Copy word for word the part that opens with the line containing "on education-section: Don" and closes with the line containing "(352, 1093).", including both of those lines.

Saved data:
Content starts

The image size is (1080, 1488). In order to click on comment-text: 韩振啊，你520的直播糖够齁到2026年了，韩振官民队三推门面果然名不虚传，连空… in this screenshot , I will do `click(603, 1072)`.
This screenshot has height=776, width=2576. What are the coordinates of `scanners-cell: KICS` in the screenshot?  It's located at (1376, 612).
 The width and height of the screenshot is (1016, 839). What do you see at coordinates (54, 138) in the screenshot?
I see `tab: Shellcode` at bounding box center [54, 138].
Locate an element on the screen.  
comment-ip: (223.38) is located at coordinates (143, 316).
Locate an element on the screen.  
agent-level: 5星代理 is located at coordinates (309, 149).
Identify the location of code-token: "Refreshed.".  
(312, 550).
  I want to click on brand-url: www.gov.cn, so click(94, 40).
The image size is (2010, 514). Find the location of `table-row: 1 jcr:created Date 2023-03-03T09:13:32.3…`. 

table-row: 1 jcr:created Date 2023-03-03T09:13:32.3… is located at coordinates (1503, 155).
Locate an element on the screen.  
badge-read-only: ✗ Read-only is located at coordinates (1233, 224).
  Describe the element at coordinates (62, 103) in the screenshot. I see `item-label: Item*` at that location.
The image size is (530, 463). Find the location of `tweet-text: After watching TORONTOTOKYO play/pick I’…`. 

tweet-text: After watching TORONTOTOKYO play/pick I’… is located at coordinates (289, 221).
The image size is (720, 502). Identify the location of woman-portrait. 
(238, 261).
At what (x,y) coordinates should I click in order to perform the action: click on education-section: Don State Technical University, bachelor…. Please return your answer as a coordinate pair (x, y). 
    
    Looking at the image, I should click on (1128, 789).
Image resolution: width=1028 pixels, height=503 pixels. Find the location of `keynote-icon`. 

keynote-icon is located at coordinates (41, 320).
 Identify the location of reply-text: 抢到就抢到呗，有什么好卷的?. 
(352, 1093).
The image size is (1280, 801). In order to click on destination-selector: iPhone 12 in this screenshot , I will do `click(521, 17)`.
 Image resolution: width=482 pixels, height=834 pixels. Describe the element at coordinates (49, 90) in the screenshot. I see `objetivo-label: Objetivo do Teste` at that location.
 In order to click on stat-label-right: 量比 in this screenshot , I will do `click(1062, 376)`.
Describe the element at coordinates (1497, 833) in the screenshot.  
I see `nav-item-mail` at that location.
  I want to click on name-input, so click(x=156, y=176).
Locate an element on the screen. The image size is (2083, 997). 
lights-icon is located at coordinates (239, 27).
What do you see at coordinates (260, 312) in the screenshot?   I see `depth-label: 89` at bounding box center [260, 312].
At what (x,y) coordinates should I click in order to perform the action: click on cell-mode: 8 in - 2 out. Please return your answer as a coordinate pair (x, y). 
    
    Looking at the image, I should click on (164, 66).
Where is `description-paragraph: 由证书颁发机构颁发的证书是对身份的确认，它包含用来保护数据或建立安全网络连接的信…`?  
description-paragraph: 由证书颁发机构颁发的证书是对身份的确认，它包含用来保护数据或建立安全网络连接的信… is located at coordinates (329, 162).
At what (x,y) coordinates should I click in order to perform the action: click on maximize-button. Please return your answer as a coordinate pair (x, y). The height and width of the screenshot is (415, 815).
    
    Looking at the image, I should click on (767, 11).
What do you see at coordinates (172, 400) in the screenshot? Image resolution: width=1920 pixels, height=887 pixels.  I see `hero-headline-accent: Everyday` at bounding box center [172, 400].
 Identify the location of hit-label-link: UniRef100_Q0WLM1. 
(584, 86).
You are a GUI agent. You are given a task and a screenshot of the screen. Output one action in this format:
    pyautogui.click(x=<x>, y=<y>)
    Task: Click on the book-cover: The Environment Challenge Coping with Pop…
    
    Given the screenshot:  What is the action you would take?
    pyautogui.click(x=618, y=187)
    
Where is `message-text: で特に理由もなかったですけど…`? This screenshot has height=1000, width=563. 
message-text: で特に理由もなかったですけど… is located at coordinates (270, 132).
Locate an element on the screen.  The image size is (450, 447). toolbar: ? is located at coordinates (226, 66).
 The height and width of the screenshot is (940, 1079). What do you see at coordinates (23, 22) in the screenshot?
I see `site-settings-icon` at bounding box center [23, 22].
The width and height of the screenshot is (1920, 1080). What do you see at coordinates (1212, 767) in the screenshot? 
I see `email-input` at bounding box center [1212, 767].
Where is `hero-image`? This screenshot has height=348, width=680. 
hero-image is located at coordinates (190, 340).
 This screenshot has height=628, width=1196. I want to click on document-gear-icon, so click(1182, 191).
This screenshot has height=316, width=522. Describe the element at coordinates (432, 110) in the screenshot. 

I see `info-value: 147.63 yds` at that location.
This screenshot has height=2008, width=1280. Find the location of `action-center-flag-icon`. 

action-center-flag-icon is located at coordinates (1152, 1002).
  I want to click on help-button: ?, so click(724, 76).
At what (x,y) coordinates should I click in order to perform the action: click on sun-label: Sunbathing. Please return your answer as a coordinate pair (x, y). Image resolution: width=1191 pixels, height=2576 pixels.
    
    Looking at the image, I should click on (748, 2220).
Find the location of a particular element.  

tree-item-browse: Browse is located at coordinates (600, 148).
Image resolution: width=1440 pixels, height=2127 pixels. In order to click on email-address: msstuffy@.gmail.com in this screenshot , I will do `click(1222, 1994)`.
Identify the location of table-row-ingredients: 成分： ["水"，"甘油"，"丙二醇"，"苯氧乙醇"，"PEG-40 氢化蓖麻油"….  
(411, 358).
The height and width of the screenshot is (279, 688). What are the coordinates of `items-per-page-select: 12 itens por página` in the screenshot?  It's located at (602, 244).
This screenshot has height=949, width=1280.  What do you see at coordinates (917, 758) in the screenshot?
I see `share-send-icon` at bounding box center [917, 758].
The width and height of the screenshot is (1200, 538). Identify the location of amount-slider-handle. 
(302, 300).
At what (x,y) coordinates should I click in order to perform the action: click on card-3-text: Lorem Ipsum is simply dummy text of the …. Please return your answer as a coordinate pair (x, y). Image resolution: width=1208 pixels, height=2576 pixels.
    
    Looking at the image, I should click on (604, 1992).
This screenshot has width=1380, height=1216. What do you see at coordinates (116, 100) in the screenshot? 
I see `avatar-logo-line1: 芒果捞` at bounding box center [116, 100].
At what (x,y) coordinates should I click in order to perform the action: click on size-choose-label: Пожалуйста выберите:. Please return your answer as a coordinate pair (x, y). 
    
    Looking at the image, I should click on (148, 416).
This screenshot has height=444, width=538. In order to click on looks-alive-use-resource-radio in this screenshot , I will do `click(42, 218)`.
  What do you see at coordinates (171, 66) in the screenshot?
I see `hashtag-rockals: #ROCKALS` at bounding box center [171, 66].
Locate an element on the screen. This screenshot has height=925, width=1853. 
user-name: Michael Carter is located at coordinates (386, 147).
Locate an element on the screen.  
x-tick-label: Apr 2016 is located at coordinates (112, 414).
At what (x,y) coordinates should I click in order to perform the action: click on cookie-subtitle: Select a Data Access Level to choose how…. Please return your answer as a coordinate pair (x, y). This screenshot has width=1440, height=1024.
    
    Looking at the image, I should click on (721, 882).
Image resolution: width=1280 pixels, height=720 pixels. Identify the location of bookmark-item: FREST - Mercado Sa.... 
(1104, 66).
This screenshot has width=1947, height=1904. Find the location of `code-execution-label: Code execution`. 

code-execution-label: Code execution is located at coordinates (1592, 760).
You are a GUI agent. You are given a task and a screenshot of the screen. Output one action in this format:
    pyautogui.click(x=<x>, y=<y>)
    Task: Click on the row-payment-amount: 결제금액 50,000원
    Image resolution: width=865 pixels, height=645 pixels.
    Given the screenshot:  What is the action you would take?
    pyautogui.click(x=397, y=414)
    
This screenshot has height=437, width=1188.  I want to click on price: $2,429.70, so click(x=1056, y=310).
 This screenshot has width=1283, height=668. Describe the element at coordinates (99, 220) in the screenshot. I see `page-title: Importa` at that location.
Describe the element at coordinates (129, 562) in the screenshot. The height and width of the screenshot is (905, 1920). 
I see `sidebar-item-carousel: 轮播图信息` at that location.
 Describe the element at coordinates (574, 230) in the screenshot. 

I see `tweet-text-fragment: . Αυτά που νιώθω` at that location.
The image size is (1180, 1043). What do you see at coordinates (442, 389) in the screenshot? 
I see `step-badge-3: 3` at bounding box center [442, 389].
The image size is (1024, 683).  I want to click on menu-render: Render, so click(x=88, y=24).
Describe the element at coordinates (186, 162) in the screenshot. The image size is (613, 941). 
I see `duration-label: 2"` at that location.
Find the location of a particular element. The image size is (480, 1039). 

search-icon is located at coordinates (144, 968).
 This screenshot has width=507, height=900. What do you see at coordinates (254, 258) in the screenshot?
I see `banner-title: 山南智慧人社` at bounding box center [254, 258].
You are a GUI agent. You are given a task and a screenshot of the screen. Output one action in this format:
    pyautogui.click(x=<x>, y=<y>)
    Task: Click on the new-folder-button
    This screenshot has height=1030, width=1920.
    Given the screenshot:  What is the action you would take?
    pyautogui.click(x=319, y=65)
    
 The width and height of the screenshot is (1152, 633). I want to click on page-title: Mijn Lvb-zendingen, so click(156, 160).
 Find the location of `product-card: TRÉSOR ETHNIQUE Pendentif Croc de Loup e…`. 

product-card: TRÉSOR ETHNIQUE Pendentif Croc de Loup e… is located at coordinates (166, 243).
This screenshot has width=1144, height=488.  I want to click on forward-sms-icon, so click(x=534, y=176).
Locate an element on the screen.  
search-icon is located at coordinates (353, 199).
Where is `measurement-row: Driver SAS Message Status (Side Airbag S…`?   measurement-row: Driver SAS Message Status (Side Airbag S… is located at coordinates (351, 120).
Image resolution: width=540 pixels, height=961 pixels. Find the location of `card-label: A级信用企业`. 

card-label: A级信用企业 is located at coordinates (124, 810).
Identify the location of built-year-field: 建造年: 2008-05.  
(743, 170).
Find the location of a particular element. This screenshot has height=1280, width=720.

Content ends

#### Reply:
At what (x,y) coordinates should I click in order to perform the action: click on education-section: Don State Technical University, bachelor…. Please return your answer as a coordinate pair (x, y). 
    
    Looking at the image, I should click on (1128, 789).
Image resolution: width=1028 pixels, height=503 pixels. Find the location of `keynote-icon`. 

keynote-icon is located at coordinates (41, 320).
 Identify the location of reply-text: 抢到就抢到呗，有什么好卷的?. 
(352, 1093).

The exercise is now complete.